• Aim of the task:
Transcribe all records verbatim.

• Stored data:
=-=-=
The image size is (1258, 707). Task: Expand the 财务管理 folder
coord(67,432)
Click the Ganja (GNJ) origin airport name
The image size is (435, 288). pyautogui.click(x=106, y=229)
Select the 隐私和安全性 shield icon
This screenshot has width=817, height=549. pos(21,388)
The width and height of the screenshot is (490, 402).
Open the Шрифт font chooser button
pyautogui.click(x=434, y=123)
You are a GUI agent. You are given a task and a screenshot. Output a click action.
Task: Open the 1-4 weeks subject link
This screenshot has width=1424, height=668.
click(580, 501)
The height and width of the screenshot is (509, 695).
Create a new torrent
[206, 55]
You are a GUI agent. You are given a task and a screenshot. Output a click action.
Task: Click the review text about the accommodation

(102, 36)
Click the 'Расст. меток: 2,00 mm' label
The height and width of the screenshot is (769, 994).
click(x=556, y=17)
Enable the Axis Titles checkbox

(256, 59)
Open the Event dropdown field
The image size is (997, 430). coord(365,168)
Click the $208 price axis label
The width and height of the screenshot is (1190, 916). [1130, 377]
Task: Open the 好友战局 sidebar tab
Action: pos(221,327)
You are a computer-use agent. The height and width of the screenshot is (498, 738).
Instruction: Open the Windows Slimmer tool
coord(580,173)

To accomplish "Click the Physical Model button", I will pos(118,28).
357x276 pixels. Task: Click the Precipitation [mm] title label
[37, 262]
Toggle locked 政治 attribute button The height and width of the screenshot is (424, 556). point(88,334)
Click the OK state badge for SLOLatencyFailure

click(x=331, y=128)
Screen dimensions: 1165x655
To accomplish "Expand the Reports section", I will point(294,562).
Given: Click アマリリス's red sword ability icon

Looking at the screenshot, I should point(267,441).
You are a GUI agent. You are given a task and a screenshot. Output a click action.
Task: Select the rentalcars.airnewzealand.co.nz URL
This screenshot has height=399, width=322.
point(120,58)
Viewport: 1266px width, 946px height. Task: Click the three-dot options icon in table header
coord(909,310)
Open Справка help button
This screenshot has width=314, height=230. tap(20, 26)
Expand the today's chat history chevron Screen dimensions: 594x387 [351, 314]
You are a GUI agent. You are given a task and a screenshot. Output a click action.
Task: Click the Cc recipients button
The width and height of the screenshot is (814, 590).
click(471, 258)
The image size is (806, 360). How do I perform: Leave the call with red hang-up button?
=-=-=
• Reply to the task:
The image size is (1258, 707). Task: Expand the 财务管理 folder
coord(67,432)
Click the Ganja (GNJ) origin airport name
The image size is (435, 288). pyautogui.click(x=106, y=229)
Select the 隐私和安全性 shield icon
This screenshot has width=817, height=549. pos(21,388)
The width and height of the screenshot is (490, 402).
Open the Шрифт font chooser button
pyautogui.click(x=434, y=123)
You are a GUI agent. You are given a task and a screenshot. Output a click action.
Task: Open the 1-4 weeks subject link
This screenshot has width=1424, height=668.
click(580, 501)
The height and width of the screenshot is (509, 695).
Create a new torrent
[206, 55]
You are a GUI agent. You are given a task and a screenshot. Output a click action.
Task: Click the review text about the accommodation

(102, 36)
Click the 'Расст. меток: 2,00 mm' label
The height and width of the screenshot is (769, 994).
click(x=556, y=17)
Enable the Axis Titles checkbox

(256, 59)
Open the Event dropdown field
The image size is (997, 430). coord(365,168)
Click the $208 price axis label
The width and height of the screenshot is (1190, 916). [1130, 377]
Task: Open the 好友战局 sidebar tab
Action: pos(221,327)
You are a computer-use agent. The height and width of the screenshot is (498, 738).
Instruction: Open the Windows Slimmer tool
coord(580,173)

To accomplish "Click the Physical Model button", I will pos(118,28).
357x276 pixels. Task: Click the Precipitation [mm] title label
[37, 262]
Toggle locked 政治 attribute button The height and width of the screenshot is (424, 556). point(88,334)
Click the OK state badge for SLOLatencyFailure

click(x=331, y=128)
Screen dimensions: 1165x655
To accomplish "Expand the Reports section", I will point(294,562).
Given: Click アマリリス's red sword ability icon

Looking at the screenshot, I should point(267,441).
You are a GUI agent. You are given a task and a screenshot. Output a click action.
Task: Select the rentalcars.airnewzealand.co.nz URL
This screenshot has height=399, width=322.
point(120,58)
Viewport: 1266px width, 946px height. Task: Click the three-dot options icon in table header
coord(909,310)
Open Справка help button
This screenshot has width=314, height=230. tap(20, 26)
Expand the today's chat history chevron Screen dimensions: 594x387 [351, 314]
You are a GUI agent. You are given a task and a screenshot. Output a click action.
Task: Click the Cc recipients button
The width and height of the screenshot is (814, 590).
click(471, 258)
The image size is (806, 360). How do I perform: Leave the call with red hang-up button?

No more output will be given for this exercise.